Each record is to be copied exactly, with its pictures left behind.

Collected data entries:

================

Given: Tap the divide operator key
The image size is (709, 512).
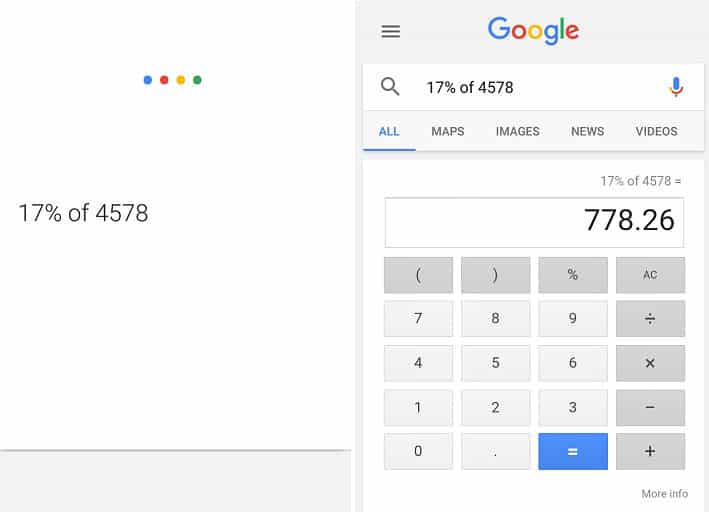Looking at the screenshot, I should pyautogui.click(x=650, y=318).
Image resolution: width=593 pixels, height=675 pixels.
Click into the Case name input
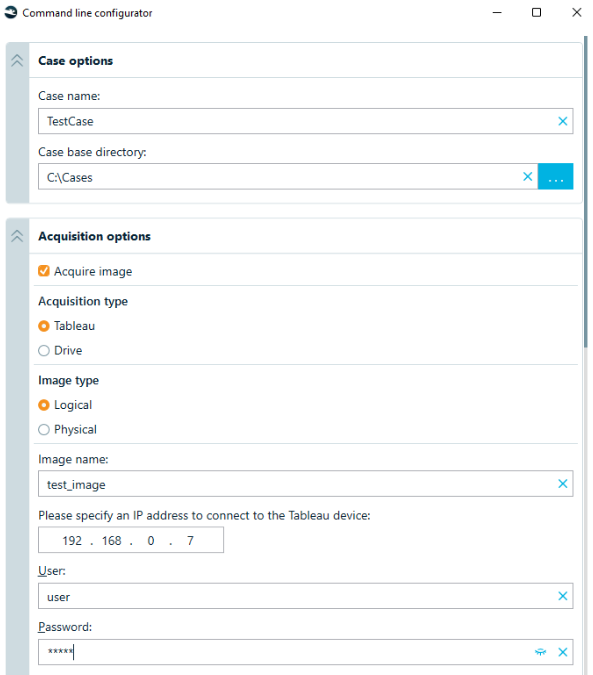click(297, 121)
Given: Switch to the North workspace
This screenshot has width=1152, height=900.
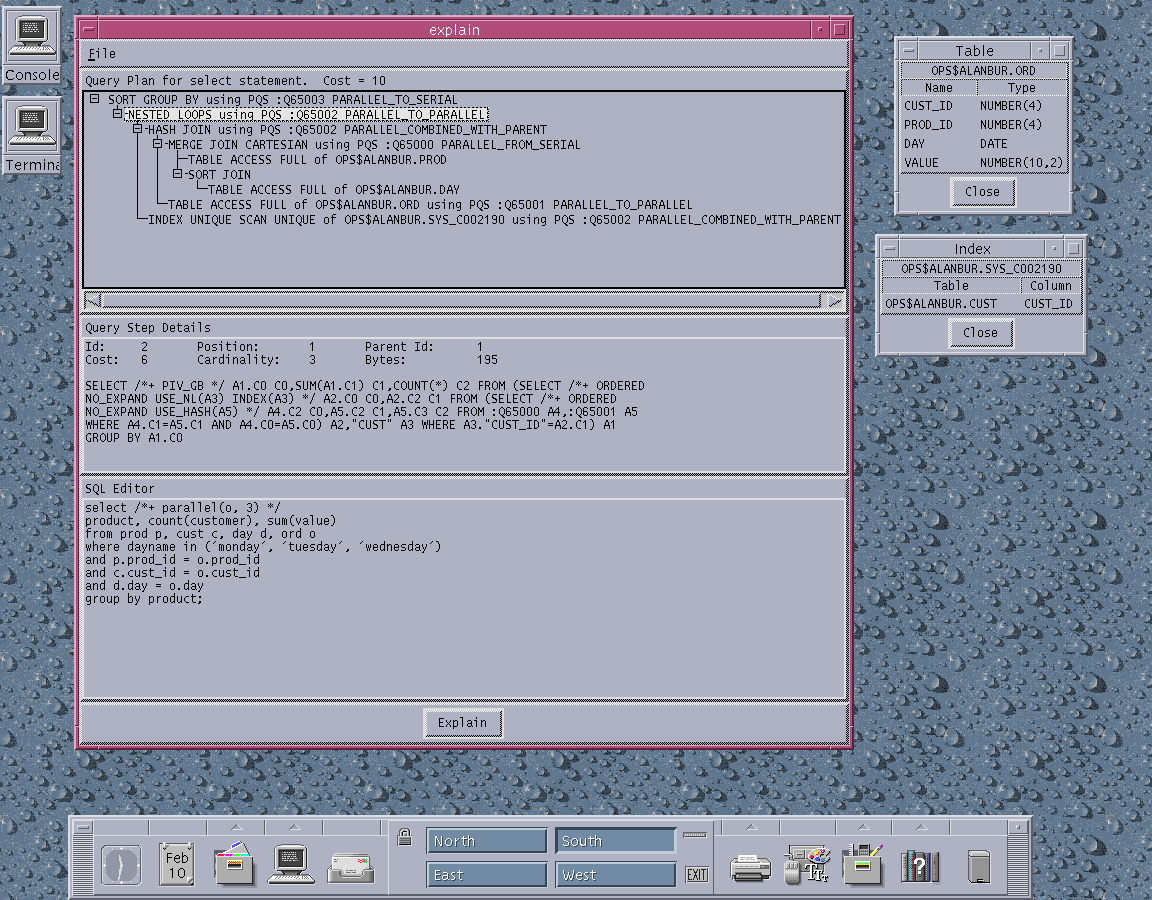Looking at the screenshot, I should point(487,841).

================

**Solution to this exercise**
Given: Tap the divide operator key
The image size is (709, 512).
Looking at the screenshot, I should pyautogui.click(x=650, y=318).
Image resolution: width=593 pixels, height=675 pixels.
Click into the Case name input
click(297, 121)
Given: Switch to the North workspace
This screenshot has width=1152, height=900.
Looking at the screenshot, I should point(487,841).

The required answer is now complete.